I was 25 years old when I realized that the United States of America, land of the free and home of the brave, placed no value on my life.
I sat around a television with a handful of my sisters when my heart sank beneath my feet as we heard the news anchor rattle off, “George Zimmerman was found NOT GUILTY of the murder of Trayvon Martin.” We traveled to the nation’s capital to celebrate 100 years of excellence, a feat that very few service organizations have reached. But that wasn’t what I carried home from that trip. What I could not shake was the idea that any self-righteous, racist vigilante had just been granted permission to stalk, pursue and then murder people with the same skin color as mine because they feel threatened by our presence.
Yesterday, I cried all day.
At home. At work. At the gym. Earlier in the day, I watched two different bystander recordings of Alton Sterling, a black man, being pinned down like cattle and murdered at point blank range by two police officers who have sworn to uphold the law and protect its citizens. Alton Sterling’s crime? He sold CDs and resisted arrest. If you felt that you did nothing wrong, wouldn’t you want an explanation before your arrest?
After numerous phone calls with close friends and family in an attempt to restore some sort of hope, I realized that my efforts were futile. So I ran.
I ran as fast as I could for as long as I could because I couldn’t do anything else.
That is, until I logged onto Facebook and watched my sister, Diamond Reynolds, livestream the aftermath of a trigger happy police officer shooting another black man, Philando Castile, for doing exactly what the officer instructed him to do – providing identification. According to Reynolds, Castile notified the officer that he was licensed to carry a weapon, but he wanted to comply with the officer’s request. The officer’s response? He unloaded bullets into Castile without a second thought. Castile did not resist arrest. He did exactly what the naysayers have been telling blacks that we should do to avoid being murdered by the police. He was murdered anyway.

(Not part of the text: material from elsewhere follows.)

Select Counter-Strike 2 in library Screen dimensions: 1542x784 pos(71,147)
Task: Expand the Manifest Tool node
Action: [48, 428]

Never mind the officer’s training in routine traffic stops. Never mind the 4-year-old in the back seat, screaming “It’s okay, Mommy,” who could have also been murdered by the ill-equipped officer who fears black skin. Never mind the little girl waking up 10 years later to cold sweats from nightmares because of the latent Post Traumatic Stress Disorder from watching her mother’s boyfriend get murdered by ‘the good guys.’
Never mind anyone with this skin of mine. Right?
According to a database on Guardian.com that tracks police killings in the United States, Philando Castile’s murder makes him the 136th black HUMAN killed by the police in 2016, alone. I’ve never been filled with so many emotions. I’ve never felt this amount of rage.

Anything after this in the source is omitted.